While independent filmmaking, and scoring, is no new phenomenon, developments in digital technology and the emergence of online streaming services, such as Amazon Prime, provide new platforms and opportunities for filmmakers, composers and audiences alike.
Differing facets of digitisation are interlocking in the changing status of the composer, from the tools they use to the way their work, film music, is consumed. These changes are having material effects on music for new media and are explored through this case study.
Biography: James Peter Moffatt is an Award Winning Composer, Musician, Record Producer & Academic who has scored numerous international films including BAFTA shortlisted ‘We Are Dancers’ and the multi-award-winning ‘House of Cardin’. His work has been broadcast and recognised by the BBC, Venice Film Festival, Rolling Stone Magazine, Vice and The Hollywood Reporter, collaborating with Academy-Award and BAFTA winning personnel. James is also the recipient of AHRC funding, pursuing a PhD in Film Music and Video-On-Demand Streaming Platforms at the University of Liverpool, and is a Senior Lecturer in Film Music at Leeds Conservatoire.
Easy Listening and Film Scoring 1948-78 [Book talk]
(Jack Curtis Dubowsky, De Stijl Music)
Abstract: Composers, arrangers, conductors, session musicians, and executives worked in easy listening and film scoring, complicating an academic focus that lionizes film music while ignoring or deriding easy listening. This book documents easy listening’s connections with film music, an aspect overlooked in academic and popular literature.
Fueled by the rise of the LP and home entertainment, easy listening became the largest midcentury commercial music market, generating more actual income for the record business than 7” singles. Easy listening roped in subgenres including classical, baroque, jazz, Latin, Polynesian, “exotica,” rock, Broadway, and R&B, appropriated and reinterpreted just as they were for cinema. Easy listening provided opportunities in orchestral music for conservatory-trained composers. Major film composers such as Henry Mancini and Michel Legrand had a prodigious output of easy listening albums.
Critics fault easy listening for structural racisms, overlooking its evolution and practitioners.
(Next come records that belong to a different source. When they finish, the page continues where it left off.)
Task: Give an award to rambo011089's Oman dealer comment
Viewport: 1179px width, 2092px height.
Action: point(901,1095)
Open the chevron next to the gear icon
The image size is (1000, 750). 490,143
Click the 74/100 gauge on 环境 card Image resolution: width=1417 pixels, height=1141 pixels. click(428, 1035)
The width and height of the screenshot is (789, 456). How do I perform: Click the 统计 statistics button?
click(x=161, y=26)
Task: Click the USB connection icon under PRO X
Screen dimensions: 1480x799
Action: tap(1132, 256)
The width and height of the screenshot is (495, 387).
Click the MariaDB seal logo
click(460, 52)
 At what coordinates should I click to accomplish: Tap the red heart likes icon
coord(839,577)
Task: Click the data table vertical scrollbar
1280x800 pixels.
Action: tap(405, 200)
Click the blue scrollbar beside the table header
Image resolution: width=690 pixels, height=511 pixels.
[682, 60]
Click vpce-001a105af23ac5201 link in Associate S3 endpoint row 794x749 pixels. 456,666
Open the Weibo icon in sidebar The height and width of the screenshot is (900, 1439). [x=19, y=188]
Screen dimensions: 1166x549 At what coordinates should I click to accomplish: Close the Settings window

Easy listening helped destabilize a tripartite record business that categorized product as race records, old time records, or general popular music. Charlie Parker’s with Strings records altered the direction of jazz, profoundly influencing other performers, encouraging bold crosspollinations, and making money.
The influence of technology and historical contexts of music for work and leisure are explored. Original interviews and primary sources will fascinate scholars, historians, and students of cinema, television, film scoring, and midcentury popular music.
Biography: Jack Curtis Dubowsky is a composer, author, music editor, educator, and filmmaker. Books include Intersecting Film, Music, and Queerness. Dubowsky is a member of the Academy of Television Arts and Sciences, the Recording Academy, the Motion Picture Editors Guild, and a fellow of the Virginia Center for the Creative Arts.